CERPEN (Pergi Atau Kembali) - Sajak Aksara

CERPEN (Pergi Atau Kembali)


Seseorang dengan paras manis menawan menitihkan air mata di persimpangan jalan, tak ada yang peduli padanya. Sinar bola lampu pinggir jalan menguning warnanya, sembari dikelilingi laron-laron yang akan mati. Wanita berbaju hitam itu menekuk lutut dengan mata sedikit sayup dihiasi butiran air mata.

Kelamnya malam ini sungguh syahdu hingga hening tak bisa lekang dari gelap. Orang orang yang berjalan disekitar wanita itu tak ada yang peduli tuk menegurnya, walau hanya sekedar bertanya mengapa dia menangis atau sekedar memberikan tisu lembut padanya untuk tangisnya. Namun sama sekali tak ada yang peduli. 

Dingin mulai menusuk badan kurus wanita itu di perempat malam. Kulit putihnya serasa ditusuk kejam dunia oleh dingin malam ini. Bibirnya mulai kaku kedinginan, namun masih saja duduk di persimpangan jalan. Tak taukah dia jika penyakit bisa menyerangnya malam ini akibat kebodohannya duduk diatas semen jalan dibawah tiang lampu bersinar kuning. Ataukah dia sebenarnya tau dan ingin membunuh jiwanya malam ini. Hanya dia yang ingin malam ini, sungguh ingin melakukan sesuatu.
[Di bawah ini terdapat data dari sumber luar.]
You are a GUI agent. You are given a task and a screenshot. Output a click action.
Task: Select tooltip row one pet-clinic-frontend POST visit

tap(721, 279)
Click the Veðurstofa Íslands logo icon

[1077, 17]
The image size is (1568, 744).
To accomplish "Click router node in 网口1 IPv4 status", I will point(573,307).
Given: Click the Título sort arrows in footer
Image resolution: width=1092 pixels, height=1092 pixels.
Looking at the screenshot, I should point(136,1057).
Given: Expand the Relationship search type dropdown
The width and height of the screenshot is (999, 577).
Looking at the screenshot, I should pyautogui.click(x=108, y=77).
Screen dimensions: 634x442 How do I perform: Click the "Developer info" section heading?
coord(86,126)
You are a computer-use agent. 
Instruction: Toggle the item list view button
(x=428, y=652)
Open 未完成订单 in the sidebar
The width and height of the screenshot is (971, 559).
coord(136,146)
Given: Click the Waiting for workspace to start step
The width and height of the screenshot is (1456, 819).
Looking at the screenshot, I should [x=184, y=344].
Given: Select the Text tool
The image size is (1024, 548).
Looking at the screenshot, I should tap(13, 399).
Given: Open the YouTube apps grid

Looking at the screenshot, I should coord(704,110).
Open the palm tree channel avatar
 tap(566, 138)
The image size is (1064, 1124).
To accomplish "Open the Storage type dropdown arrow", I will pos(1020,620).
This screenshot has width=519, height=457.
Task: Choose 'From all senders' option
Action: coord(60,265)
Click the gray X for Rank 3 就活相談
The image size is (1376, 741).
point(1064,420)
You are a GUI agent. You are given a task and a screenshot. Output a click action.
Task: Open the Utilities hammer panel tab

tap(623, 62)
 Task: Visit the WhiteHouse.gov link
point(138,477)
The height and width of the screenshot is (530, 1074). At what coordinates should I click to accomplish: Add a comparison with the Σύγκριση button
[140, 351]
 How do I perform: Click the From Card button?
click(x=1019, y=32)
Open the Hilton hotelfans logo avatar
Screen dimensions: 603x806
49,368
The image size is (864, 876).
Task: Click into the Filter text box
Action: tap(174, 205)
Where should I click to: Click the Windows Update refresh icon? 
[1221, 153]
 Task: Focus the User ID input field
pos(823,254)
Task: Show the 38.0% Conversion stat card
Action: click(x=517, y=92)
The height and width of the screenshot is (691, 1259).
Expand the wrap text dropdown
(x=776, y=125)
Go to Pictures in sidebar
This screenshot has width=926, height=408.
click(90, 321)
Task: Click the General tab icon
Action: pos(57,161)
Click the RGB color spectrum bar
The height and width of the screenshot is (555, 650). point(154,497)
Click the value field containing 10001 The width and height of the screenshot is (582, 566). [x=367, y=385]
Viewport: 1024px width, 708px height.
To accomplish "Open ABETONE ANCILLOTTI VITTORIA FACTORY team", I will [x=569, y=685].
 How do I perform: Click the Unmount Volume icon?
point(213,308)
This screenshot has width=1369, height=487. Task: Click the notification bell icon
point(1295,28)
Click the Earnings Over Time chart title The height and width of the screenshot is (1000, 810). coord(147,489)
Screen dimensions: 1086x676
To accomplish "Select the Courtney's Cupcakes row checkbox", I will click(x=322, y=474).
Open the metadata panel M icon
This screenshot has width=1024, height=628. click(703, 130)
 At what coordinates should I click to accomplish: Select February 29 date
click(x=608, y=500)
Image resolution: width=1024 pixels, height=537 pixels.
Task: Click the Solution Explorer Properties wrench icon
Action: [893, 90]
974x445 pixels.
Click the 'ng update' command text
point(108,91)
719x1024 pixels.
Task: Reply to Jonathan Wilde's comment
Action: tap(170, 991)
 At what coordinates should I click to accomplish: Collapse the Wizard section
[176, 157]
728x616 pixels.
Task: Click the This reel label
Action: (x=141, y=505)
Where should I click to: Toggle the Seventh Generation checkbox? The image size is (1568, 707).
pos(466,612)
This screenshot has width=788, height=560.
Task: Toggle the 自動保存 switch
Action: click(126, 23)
Gerutu bibir mulai berkesimuh dengan dingin malam, tekukan lututnya semakin kencang dan kuat saja ; berusaha melawan dingin dengan baju tipis dan celana jens coklatnya. Ditariknya sebungkus rokok dari saku kanan celana miliknya. Sebatang rokok telah bertengger indah di bibir tipis wanita manis itu. Rasa manis mukanya mulai bercampur aduk dengan rokok yang dihisap. Asap mulai membumbung dari cela mulutnya dan terkadang keluar dari dua lobang hidungnya. Pemandangan yang sungguh asyik bersama seorang wanita dan rokok malam ini.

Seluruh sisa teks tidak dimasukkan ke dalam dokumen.